スポンテイニアスな状態とは、表現することに萎縮せず、頑張りもしない状態。いわば自然体。ただし直接それを目指してもうまくいかない(自然体のふりをするだけになる)から、萎縮している自分や頑張っている自分に気づくことによってだんだんとクリアになっていく。

次回は12月18日(日)の13:30~16:30に行います。今回は自分をオープンにすることを重視していたので、次回は相手にいい時間を与えることをストーリーの観点からじっくりやっていこうかなと思っています。おかげさまですでに半分以上埋まっておりますので、ご興味のある方はどうぞお早めにお申し込みください。

11月13日(日)インプロワークショップふりかえり

今日はインプロワークショップでした!参加してくださったみなさま、どうもありがとうございました。

今日ははじめましての方もいらっしゃったこともあり、とっても丁寧なワークショップとなりました。同時に全員がディレクターまで体験するというチャレンジングな時間となりました。

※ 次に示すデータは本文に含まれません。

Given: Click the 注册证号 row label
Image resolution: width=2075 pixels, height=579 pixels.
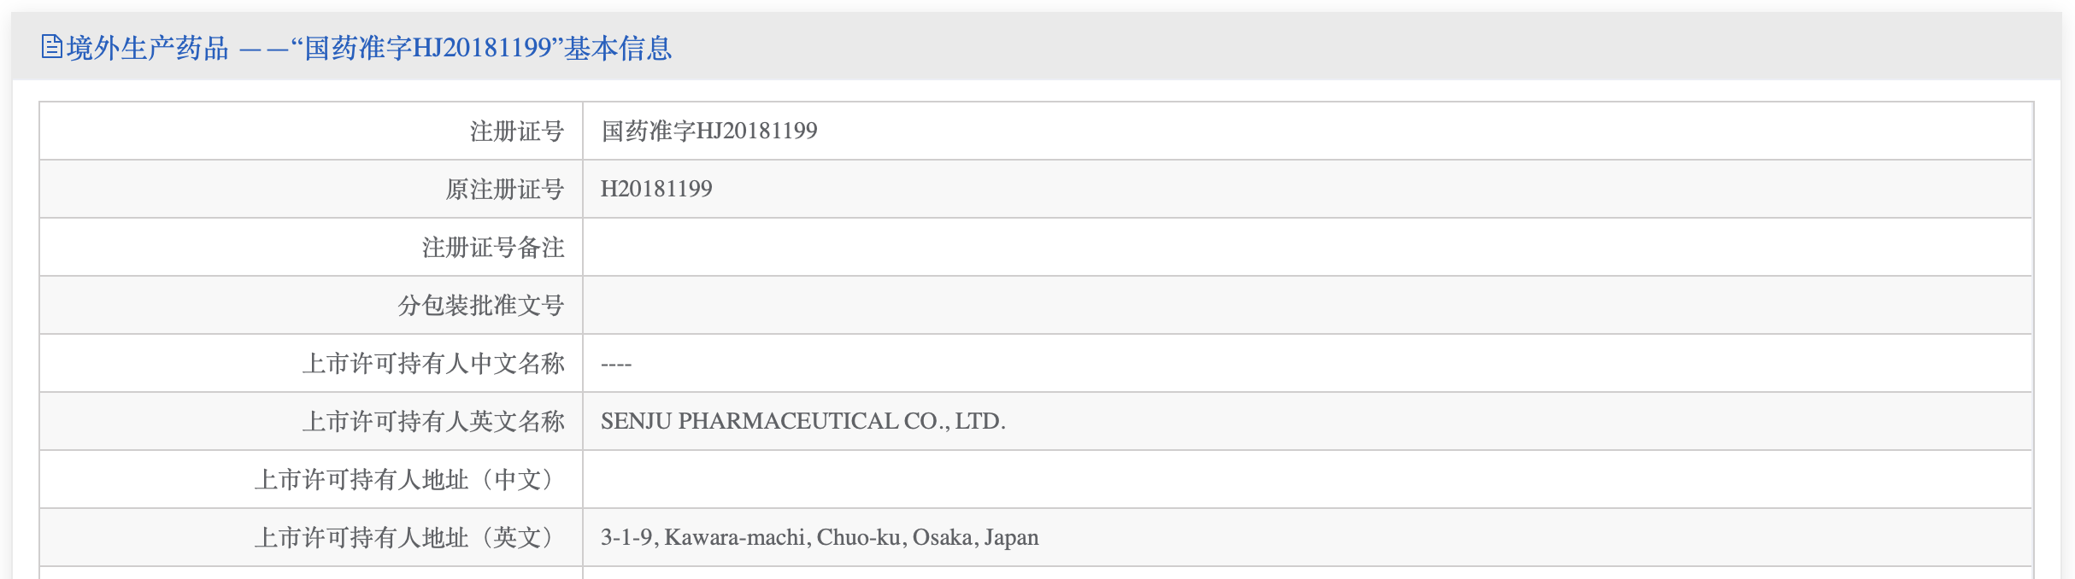Looking at the screenshot, I should [517, 131].
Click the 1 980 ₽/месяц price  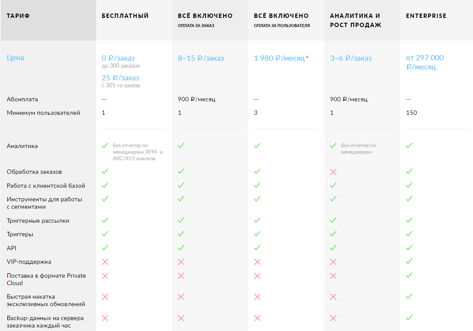click(281, 58)
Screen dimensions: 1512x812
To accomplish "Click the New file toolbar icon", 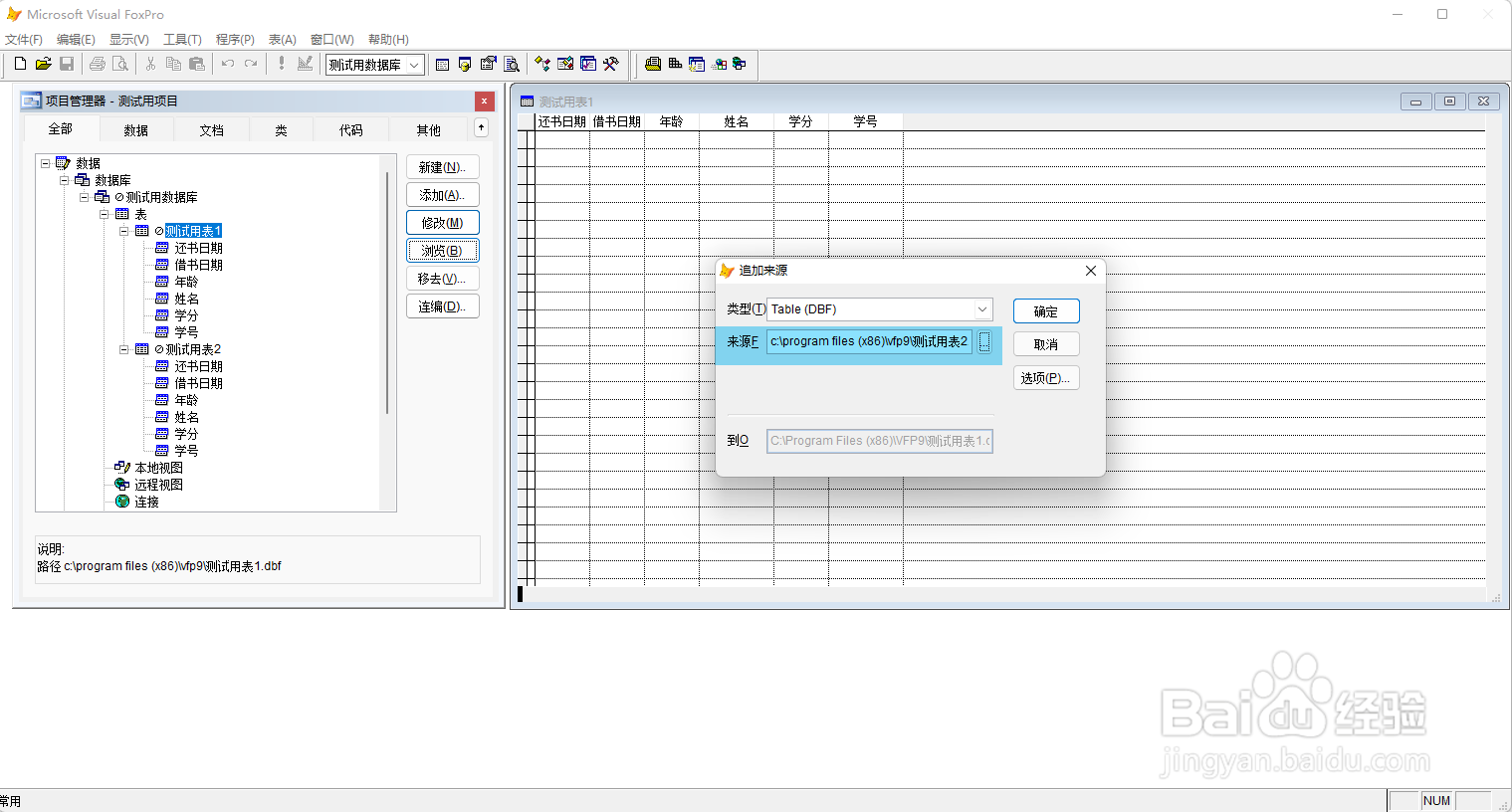I will 19,64.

以下はワークショップのメモや個人的なふりかえりです。

チャレンジしているからエキサイトできるし、人を引きつける

キース・ジョンストンのインプロは「チャレンジする」ということをとても重視しているものだと思う。チャレンジしなくても楽しむことはできる。しかし、チャレンジしたほうがよりエキサイトできるし、人を引きつけるものになる。

ディレクターはプレイヤーが困っていたら助けるのが仕事

ディレクターはプレイヤーが困っていたら助けようとする。これは当たり前のことのようだけど、「ちゃんとしたシーンにしなきゃ」という義務感に囚われているとできなくなってしまう。逆に言えば、そういう義務感を取り除いていけば自然と目の前の人を助けることができるようになる。

フィードバックに一喜一憂せずに、シンプルに学んでいく

ディレクターはプレイヤーからフィードバックを受けて学んでいく。しかし、そのフィードバックにいちいち大喜びしたり落ち込んだりしていると、次にやるのが怖くなる。ボールを投げることを学ぶように、「今は右すぎたね」「今度は左すぎたね」とシンプルに学んでいくほうが結果としてスムーズに成長できる。

今回はじーーっくりなワークショップでしたので、次回は趣向を変えてもっとポンポンやるのもいいかなと思っています。次回は12月4日(日)の13:30~16:30です。今後ともどうぞよろしくお願いします!